### PROBLEM DETAILS
In the article on antitrust and the PGA Tour, which federal agency is reportedly investigating the PGA Tour?

Is Antitrust Liability In The Future For The PGA Tour, And Beyond?

Published date05 August 2022
Subject Matternti-trust/Competition Law, Antitrust, EU Competition
Law FirmBakerHostetler
AuthorMr Aaron O'Brien and Alyse Stach

On August 3, 2022, 11 professional golfers, led by Phil Mickelson, filed an antitrust complaint in the Northern District of California against the PGA Tour for the actions it took against the golfers - including suspension from PGA Tour events - for their participation in events for the new Saudi-backed LIV Golf Invitational Series (LIV Golf). It is no secret that the new LIV Golf league seeks to compete with the PGA Tour, having publicly offered nine-figure payments to players joining its tournaments.

In addition to the recently filed federal lawsuit, the PGA Tour's reaction to competition from LIV Golf appears to be under federal investigation. The U.S. Department of Justice (DOJ) is reportedly conducting an antitrust investigation of the PGA Tour into possible anticompetitive conduct relating to efforts to keep PGA Tour players from entering LIV Golf tournaments.

### DATA SHOWN
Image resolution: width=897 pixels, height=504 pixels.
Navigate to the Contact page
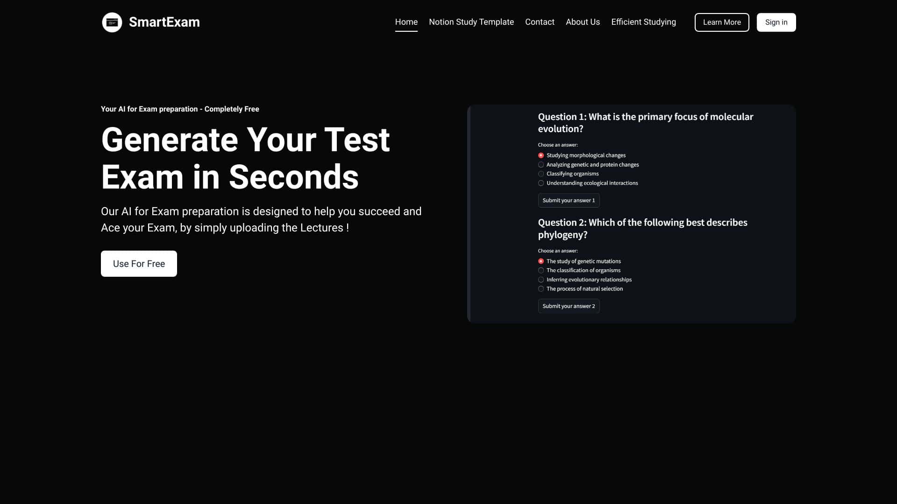click(x=540, y=22)
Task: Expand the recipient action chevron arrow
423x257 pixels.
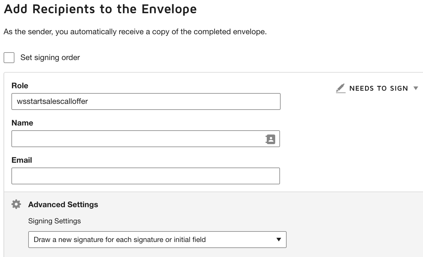Action: coord(417,88)
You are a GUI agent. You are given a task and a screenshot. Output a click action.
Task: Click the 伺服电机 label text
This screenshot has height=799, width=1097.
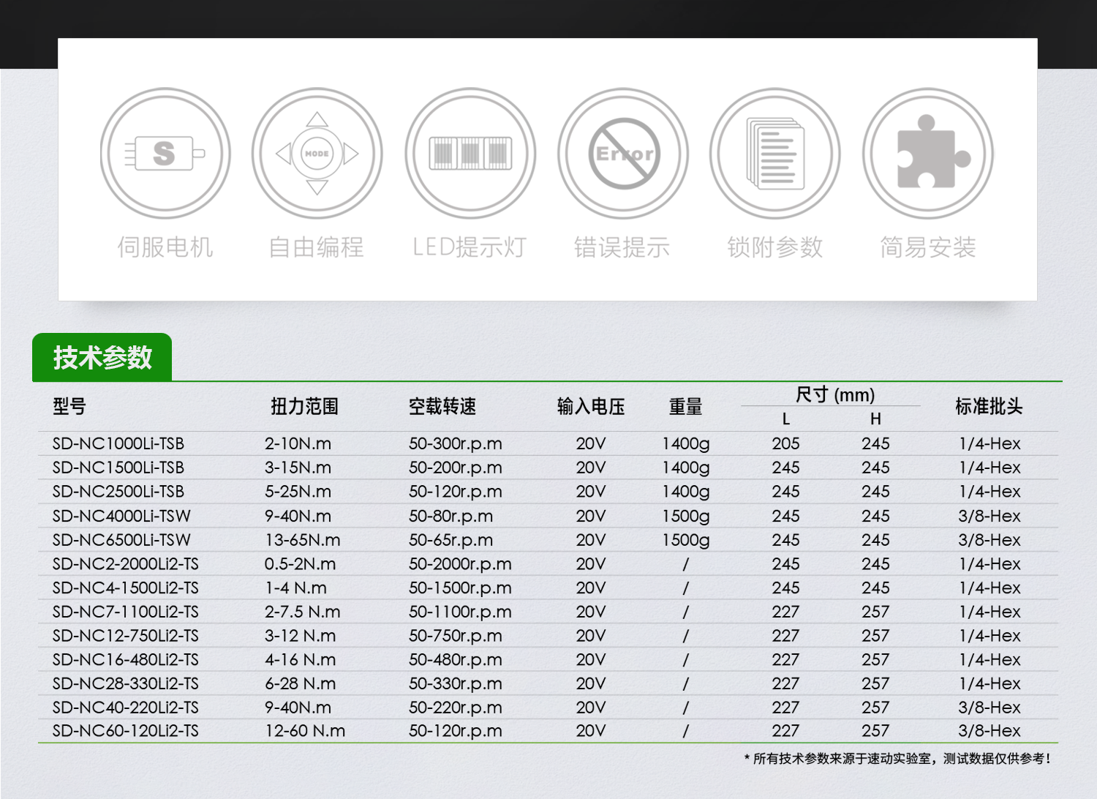click(165, 247)
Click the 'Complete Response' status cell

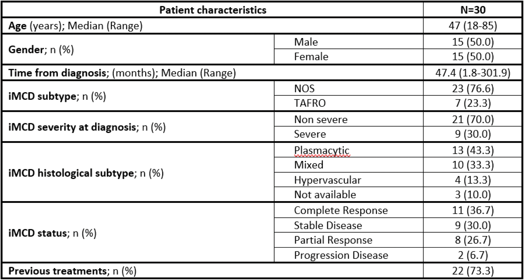341,211
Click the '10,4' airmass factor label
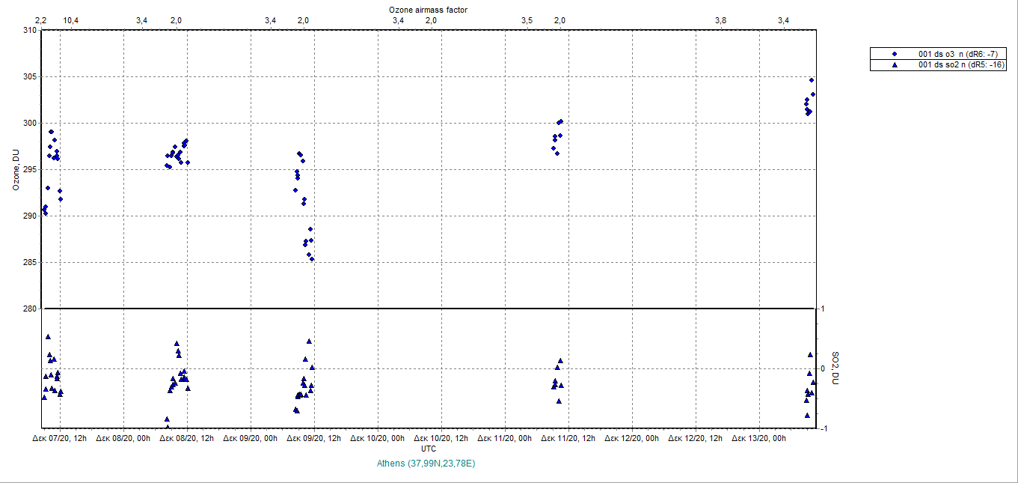Viewport: 1018px width, 483px height. click(72, 20)
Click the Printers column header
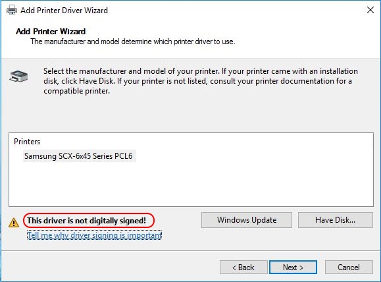The image size is (381, 282). pos(27,142)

### REPLY
The U.S. Department of Justice (DOJ)